This article talks about the inheritance rights of illegitimate children.
Children conceived AND born outside a valid marriage are considered as illegitimate.
It is a common scene in telenovelas that during the funeral of a dead husband, the family would be shocked to learn that the decedent had children with other women or commonly known as “anak sa labas”. A tug-of-war between the legal family and the newly discovered children as to inheritance would then ensue. Hence, the brewing question – can illegitimate children inherit from their parent?
Article 163 of the Family Code of the Philippines states that natural filiation of children may be legitimate or illegitimate. Children conceived or born during the marriage of the parents are legitimate [Article 164, Family Code]. Conversely, children conceived AND born outside a valid marriage are illegitimate [Article 165, Family Code]. The Family Code has eradicated the different classification of illegitimate children as natural or spurious.
Illegitimate Children are compulsory heirs entitled to their legitime.
Article 887 of the Civil Code provides:
“Article 887. The following are compulsory heirs:
(1) Legitimate children and descendants, with respect to their legitimate parents and ascendants;
(2) In default of the foregoing, legitimate parents and ascendants, with respect to their legitimate children and descendants;
(3) The widow or widower;
(4) Acknowledged natural children, and natural children by legal fiction;
(5) Other illegitimate children referred to in article 287.
Compulsory heirs mentioned in Nos. 3, 4, and 5 are not excluded by those in Nos. 1 and 2; neither do they exclude one another.
In all cases of illegitimate children, their filiation must be duly proved.
The father or mother of illegitimate children of the three classes mentioned, shall inherit from them in the manner and to the extent established by this Code.”
As can be gleaned above, illegitimate children are considered as compulsory heirs. They are called compulsory heirs because the testator cannot disregard them [Edgardo L. Paras, Civil Code of the Philippines Annotated Wills and Succession (2021 ed) p.302]. Illegitimate children are thus entitled to their legitime. Legitime is that part of the testator’s property which he cannot dispose of because the law has reserved it for certain heirs who are, therefore, called compulsory heirs [Article 886, Civil Code]. Pursuant to Article 895 of the Civil Code, the legitime of the illegitimate children shall be taken from the portion of the estate at the free disposal of the testator, provided that in no case shall the total legitime of such illegitimate children exceed that free portion, and that the legitime of the surviving spouse must first be fully satisfied.

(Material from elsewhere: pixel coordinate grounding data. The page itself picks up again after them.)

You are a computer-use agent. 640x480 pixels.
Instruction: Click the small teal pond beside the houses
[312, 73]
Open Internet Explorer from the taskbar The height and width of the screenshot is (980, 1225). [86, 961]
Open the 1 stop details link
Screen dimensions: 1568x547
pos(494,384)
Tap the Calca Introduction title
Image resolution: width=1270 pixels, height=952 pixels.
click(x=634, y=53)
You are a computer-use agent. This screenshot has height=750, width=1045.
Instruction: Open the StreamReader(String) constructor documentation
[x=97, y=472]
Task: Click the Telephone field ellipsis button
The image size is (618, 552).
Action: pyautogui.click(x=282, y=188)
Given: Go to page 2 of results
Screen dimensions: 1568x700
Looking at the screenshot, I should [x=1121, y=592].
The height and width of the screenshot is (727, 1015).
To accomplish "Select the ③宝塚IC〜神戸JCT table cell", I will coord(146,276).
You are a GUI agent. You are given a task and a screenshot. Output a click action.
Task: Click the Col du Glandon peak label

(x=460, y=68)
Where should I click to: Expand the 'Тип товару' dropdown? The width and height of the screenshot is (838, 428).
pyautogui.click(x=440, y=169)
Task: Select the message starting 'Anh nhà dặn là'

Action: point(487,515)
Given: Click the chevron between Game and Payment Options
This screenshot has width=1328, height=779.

An illegitimate child shall inherit one-half (1/2) of the share of a legitimate child.
The general rule is that an illegitimate child is entitled to one-half (1/2) of the share of a legitimate child [Articles 895 and 983, Civil Code]. Thus, the law does not treat legitimate and illegitimate children similarly insofar as inheritance is concerned.
If the decedent is survived by his spouse, legitimate children and illegitimate children, the surviving spouse’s share shall be similar to the share of a legitimate child. The illegitimate child is entitled to one-half (1/2) of the share of a legitimate child [Article 999, Civil Code].
How is the estate divided in other instances?
If a widow or widower survives with illegitimate children, such widow or widower shall be entitled to one-half of the inheritance, and the illegitimate children or their descendants, whether legitimate or illegitimate, to the other half [Article 998, Civil Code].
Should the decedent be survived by his parents, spouse and illegitimate children, the parents shall get one-half (1/2), the surviving spouse one-fourth (1/4) and the illegitimate children one-fourth (1/4) of the estate.
If the decedent is survived by his parents and illegitimate children, the parents get one-half (1/2) while the other half of the estate goes to the illegitimate children [Article 991, Civil Code].
It must be emphasized that an illegitimate child has no right to inherit ab intestato from the legitimate children and relatives of his father or mother; nor shall such children or relatives inherit in the same manner from the illegitimate child [Article 992, Civil Code].